- _What you should do_: In the entries below, every line with the string "Come" is to be reported.

- _The data_:
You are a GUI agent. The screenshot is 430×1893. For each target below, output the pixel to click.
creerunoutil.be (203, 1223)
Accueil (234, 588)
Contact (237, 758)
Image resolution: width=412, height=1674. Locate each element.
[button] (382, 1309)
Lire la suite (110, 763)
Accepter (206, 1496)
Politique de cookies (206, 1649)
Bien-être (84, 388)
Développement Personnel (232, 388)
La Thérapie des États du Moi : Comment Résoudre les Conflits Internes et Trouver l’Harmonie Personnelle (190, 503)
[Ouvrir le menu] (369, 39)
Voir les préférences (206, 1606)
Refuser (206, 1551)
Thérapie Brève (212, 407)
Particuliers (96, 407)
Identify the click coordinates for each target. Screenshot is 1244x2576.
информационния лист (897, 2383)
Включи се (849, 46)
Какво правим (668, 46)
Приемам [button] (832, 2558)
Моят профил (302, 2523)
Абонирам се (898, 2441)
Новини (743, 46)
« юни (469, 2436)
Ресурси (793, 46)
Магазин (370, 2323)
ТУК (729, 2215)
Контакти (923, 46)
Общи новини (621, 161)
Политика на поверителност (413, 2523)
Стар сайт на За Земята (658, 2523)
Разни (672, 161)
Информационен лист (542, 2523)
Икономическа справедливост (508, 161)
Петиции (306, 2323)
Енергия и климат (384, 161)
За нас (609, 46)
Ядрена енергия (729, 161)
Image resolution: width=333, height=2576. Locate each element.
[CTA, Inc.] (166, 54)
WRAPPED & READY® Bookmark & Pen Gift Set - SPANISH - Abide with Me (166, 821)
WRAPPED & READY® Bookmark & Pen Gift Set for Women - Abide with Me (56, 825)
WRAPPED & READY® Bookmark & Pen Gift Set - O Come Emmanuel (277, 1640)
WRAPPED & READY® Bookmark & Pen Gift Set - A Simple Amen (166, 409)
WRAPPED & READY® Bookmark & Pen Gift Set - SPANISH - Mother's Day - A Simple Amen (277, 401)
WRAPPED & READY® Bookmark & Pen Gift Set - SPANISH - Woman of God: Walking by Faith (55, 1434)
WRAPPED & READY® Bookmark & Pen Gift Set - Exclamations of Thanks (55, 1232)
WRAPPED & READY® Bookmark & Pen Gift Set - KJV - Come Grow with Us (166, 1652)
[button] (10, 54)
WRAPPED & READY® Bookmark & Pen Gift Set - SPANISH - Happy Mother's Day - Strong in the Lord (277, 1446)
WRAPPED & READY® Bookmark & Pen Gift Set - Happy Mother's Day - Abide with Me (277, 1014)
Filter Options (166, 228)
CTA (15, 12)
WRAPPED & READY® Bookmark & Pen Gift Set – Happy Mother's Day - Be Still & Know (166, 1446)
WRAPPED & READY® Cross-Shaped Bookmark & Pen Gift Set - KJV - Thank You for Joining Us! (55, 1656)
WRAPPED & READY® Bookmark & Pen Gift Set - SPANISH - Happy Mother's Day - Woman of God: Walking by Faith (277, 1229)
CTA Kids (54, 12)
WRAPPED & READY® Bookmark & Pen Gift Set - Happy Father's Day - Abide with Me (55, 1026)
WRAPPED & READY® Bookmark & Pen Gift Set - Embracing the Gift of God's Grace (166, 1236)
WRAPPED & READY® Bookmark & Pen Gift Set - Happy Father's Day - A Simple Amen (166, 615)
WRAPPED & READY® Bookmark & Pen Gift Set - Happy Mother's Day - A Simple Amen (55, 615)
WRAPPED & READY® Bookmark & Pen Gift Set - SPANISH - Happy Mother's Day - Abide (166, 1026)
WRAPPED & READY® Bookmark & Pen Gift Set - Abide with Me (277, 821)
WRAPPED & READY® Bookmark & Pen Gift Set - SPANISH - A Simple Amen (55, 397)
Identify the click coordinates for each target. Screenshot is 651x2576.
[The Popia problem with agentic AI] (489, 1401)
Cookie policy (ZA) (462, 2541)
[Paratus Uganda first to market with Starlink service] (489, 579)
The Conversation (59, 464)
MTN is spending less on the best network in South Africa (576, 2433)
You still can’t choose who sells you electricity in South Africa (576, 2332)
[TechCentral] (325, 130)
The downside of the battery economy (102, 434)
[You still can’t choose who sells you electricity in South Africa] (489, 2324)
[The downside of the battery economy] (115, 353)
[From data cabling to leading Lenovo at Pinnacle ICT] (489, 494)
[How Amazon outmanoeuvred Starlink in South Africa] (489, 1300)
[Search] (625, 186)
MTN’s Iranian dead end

- _Answer to the exercise_:
WRAPPED & READY® Bookmark & Pen Gift Set - O Come Emmanuel (277, 1640)
WRAPPED & READY® Bookmark & Pen Gift Set - KJV - Come Grow with Us (166, 1652)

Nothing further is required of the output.